SUMMARY OF THE INVENTION

According to a first aspect, embodiments of this application provide a display panel, including:

• • a display panel body, where the display panel body includes a first display surface and a second display surface that are disposed in a back-to-back manner;
  • a light-emitting diode, where the light-emitting diode is disposed on the display panel body; and
  • an electrophoretic structure, where the electrophoretic structure is disposed on the display panel body, the electrophoretic structure is located between the first display surface and the second display surface, the electrophoretic structure includes a first electrode layer, an electrophoretic cavity, and a second electrode layer that are sequentially disposed in a stacked manner, the electrophoretic cavity is disposed corresponding to the light-emitting diode, the first electrode layer is disposed on a side on which the first display surface is located, the second electrode layer is disposed on a side on which the second display surface is located, and the electrophoretic cavity is filled with an electrophoretic liquid and electrophoretic particles.

During display on the first display surface, the electrophoretic particles aggregate on the second electrode layer and form a first reflective layer; and during display on the second display surface, the electrophoretic particles aggregate on the first electrode layer and form a second reflective layer.

According to a second aspect, embodiments of this application provide an electronic device, including the display panel according to the first aspect.

BRIEF DESCRIPTION OF THE DRAWINGS

The foregoing and/or additional aspects and advantages of this application will become apparent and comprehensible in the description of the embodiments made with reference to the following accompanying drawings.

FIG. 1 is a first diagram of a structure of a display panel according to an embodiment of this application;

FIG. 2 is a partially enlarged view of a region A in FIG. 1;

FIG. 3 is a second diagram of a structure of a display panel according to an embodiment of this application;

FIG. 4 is a partially enlarged view of a region B in FIG. 3;

FIG. 5 is a first diagram of a structure of an electrophoretic particle shown in FIG. 2;

FIG. 6 is a second diagram of a structure of an electrophoretic particle shown in FIG. 2;

FIG. 7 is a diagram of a structure of a light-emitting diode shown in FIG. 1;

FIG. 8 is a partial top view of the display panel shown in FIG. 1;

FIG. 9 is a top view of a touch structure of the display panel shown in FIG. 1;

FIG. 10 is a partial top view of a region C in FIG. 9;

FIG. 11 is a third diagram of a structure of a display panel according to an embodiment of this application;

FIG. 12 is a diagram of integration of an electrophoretic structure and a light-emitting diode in FIG. 11; and

FIG. 13 is a diagram of a structure of a foldable mobile phone according to an embodiment of this application.

DESCRIPTION OF THE INVENTION

Currently, two independent screens are usually disposed in a back-to-back manner, to implement the double-sided display design solution.
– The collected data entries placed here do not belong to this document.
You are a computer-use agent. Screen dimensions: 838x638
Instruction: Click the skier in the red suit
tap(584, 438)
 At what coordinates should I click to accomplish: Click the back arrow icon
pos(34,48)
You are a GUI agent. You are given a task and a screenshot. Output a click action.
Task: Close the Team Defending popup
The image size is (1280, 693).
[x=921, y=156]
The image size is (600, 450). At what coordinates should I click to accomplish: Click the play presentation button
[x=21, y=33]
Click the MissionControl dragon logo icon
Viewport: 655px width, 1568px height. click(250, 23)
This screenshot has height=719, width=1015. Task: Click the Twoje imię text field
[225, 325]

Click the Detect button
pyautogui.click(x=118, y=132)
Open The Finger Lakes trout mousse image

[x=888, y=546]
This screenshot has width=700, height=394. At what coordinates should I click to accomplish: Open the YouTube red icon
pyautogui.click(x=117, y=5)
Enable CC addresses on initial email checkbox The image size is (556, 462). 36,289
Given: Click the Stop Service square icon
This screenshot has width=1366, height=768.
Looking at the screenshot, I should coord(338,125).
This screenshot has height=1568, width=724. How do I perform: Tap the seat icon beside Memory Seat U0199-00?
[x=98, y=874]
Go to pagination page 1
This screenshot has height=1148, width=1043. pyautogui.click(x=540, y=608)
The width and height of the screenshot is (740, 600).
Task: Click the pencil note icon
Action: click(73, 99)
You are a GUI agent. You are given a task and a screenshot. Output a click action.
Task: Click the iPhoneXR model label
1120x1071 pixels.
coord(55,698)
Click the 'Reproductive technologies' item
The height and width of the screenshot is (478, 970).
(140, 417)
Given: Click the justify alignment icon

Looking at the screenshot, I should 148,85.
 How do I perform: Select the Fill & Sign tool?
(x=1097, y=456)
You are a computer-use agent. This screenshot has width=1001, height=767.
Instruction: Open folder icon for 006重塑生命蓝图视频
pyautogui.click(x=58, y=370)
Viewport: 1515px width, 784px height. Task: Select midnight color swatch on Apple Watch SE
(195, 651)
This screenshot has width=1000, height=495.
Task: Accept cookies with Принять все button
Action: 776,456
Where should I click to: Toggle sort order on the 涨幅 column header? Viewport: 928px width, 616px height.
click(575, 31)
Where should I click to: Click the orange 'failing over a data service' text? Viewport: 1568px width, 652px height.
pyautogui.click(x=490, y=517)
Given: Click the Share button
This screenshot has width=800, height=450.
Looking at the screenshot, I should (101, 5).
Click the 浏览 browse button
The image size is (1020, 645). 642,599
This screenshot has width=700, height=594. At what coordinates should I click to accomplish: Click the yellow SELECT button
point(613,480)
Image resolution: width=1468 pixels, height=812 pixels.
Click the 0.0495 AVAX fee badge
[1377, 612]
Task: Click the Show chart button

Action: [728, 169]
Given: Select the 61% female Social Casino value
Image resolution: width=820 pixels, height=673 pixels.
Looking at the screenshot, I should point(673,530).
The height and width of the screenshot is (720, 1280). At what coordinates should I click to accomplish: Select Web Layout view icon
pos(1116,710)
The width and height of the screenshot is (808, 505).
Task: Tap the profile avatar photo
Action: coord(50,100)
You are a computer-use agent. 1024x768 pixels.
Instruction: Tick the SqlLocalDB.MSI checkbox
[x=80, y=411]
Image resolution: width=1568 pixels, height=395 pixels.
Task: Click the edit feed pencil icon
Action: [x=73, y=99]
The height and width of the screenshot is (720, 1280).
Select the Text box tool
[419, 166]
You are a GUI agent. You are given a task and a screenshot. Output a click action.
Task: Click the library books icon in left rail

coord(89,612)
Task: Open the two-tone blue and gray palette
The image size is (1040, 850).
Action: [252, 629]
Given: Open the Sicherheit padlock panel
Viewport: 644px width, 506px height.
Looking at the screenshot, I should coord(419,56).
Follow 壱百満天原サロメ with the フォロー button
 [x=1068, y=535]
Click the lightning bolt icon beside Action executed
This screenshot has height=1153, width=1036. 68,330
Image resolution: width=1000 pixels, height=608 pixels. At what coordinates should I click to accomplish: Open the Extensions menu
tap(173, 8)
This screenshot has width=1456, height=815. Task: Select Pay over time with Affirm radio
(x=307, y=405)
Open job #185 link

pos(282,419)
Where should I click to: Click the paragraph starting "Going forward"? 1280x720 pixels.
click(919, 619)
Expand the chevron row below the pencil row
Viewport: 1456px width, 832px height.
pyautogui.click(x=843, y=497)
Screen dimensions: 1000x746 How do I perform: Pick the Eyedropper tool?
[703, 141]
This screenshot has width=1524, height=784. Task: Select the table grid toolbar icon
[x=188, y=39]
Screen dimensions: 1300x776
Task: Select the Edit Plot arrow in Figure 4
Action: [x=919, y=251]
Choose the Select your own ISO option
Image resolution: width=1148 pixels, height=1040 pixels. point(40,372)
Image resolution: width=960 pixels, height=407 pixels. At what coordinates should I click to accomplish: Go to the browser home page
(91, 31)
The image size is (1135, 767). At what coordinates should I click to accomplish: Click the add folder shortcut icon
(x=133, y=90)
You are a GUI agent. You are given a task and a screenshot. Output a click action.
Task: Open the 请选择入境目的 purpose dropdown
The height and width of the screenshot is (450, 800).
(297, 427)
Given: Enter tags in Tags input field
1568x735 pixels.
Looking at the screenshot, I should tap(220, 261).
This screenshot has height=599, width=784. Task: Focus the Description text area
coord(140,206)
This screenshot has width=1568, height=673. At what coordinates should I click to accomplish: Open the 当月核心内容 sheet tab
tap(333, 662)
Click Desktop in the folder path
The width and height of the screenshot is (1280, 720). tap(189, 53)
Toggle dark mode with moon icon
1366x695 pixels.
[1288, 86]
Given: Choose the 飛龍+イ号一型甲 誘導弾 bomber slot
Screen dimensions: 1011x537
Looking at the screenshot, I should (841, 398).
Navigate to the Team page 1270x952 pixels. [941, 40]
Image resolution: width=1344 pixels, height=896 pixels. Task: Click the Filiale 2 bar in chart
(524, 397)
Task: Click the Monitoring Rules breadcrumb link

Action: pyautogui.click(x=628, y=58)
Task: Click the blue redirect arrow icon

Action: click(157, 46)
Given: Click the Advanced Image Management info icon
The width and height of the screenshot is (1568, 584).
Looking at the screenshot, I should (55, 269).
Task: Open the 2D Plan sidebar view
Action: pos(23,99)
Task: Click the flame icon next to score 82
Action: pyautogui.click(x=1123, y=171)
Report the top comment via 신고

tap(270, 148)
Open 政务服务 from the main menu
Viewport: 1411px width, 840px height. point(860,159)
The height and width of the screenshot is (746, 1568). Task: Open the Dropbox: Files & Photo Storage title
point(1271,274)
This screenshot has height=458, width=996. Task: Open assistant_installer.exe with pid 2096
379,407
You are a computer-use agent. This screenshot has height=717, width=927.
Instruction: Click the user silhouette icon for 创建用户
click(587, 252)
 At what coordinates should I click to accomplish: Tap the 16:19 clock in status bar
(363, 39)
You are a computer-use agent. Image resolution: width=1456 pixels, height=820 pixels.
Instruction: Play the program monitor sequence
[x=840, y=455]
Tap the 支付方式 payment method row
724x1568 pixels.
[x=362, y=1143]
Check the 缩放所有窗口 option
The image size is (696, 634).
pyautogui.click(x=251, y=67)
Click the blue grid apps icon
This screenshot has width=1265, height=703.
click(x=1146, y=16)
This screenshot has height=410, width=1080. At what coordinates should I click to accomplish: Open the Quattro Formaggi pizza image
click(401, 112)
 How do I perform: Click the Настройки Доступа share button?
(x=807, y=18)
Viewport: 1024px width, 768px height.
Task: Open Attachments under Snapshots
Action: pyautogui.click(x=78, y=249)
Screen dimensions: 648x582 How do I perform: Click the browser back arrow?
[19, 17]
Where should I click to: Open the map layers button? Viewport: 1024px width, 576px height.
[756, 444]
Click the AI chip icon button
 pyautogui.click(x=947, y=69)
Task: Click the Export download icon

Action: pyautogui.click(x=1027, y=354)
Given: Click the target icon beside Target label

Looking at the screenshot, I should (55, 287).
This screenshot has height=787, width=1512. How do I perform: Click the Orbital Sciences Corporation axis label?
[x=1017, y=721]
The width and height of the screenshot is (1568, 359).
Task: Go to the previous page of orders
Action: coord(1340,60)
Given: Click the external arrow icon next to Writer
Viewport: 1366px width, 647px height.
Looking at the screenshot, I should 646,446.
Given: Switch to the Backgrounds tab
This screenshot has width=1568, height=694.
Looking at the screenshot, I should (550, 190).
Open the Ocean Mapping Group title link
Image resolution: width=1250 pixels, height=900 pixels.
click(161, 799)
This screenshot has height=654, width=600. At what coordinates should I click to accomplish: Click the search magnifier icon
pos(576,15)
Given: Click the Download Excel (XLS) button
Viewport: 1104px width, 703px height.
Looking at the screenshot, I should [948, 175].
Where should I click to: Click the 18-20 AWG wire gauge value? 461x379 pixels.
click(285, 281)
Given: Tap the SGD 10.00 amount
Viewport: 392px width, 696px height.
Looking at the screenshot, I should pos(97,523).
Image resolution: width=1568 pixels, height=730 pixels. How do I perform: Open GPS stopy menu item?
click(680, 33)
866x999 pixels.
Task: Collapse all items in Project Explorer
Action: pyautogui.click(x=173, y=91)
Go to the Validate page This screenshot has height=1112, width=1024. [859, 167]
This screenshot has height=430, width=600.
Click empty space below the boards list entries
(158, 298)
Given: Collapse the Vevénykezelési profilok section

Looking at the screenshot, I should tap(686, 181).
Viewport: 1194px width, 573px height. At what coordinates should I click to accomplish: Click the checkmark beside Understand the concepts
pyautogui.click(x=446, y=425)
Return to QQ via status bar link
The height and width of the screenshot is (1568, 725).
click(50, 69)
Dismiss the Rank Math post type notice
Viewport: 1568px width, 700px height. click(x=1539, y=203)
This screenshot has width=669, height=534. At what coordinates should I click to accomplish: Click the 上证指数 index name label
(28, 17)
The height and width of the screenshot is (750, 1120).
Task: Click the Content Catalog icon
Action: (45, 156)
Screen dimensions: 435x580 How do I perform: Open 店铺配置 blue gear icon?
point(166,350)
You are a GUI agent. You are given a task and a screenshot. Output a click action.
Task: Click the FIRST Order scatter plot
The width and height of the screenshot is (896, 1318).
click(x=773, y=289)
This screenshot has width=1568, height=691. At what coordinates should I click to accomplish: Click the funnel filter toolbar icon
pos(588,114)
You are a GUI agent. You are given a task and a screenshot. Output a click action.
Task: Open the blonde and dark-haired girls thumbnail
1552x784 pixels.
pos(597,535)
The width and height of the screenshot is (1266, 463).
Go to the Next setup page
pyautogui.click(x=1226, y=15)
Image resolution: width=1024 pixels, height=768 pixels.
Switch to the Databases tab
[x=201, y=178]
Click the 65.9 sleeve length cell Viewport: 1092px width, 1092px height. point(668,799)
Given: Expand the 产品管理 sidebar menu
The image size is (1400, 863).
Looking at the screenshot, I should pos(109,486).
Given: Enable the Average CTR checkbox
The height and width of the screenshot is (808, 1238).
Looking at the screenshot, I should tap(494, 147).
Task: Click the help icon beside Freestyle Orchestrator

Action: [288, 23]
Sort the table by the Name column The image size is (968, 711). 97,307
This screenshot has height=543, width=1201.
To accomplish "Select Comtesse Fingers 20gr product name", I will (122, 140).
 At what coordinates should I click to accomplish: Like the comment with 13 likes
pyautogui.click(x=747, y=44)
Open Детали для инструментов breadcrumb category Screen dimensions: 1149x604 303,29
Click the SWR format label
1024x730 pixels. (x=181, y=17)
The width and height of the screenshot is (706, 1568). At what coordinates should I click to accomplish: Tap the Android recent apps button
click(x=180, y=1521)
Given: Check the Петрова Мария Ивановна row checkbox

However, disposing two independent screens in the back-to-back manner may cause an increase in an overall thickness of the electronic product, and then increase thickness costs of the electronic product.

In view of the above, the current double-sided display design solution has a problem of high thickness costs.

Embodiments of this application are described in detail below, and examples of the embodiments are shown in accompanying drawings, where the same or similar elements or the elements having same or similar functions are denoted by the same or similar reference numerals throughout the accompanying drawings. The embodiments described below with reference to the accompanying drawings are examples and used only for explaining this application, and should not be construed as a limitation on this application. All other embodiments obtained by a person of ordinary skill in the art based on the embodiments of this application shall fall within the protection scope of this application.

In the specification and the claims of this application, a feature limited by the term “first” or “second” may explicitly or implicitly include one or more of the features. In the description of this application, unless otherwise stated, “a plurality of” means two or more than two. In addition, in the specification and the claims, “and/or” indicates at least one of connected objects, and the character “/”generally indicates an “or”relationship between associated objects.

In the description of this application, it should be noted that unless otherwise explicitly specified or defined, the terms “mount”, “connect”, and “connection” should be understood in a broad sense. For example, the connection may be a fixed connection, a detachable connection, or an integral connection; or the connection may be a mechanical connection or an electrical connection; or the connection may be a direct connection, an indirect connection through an intermediary, or internal communication between two elements. A person of ordinary skill in the art may understand the meanings of the foregoing terms in this application according to actual situations.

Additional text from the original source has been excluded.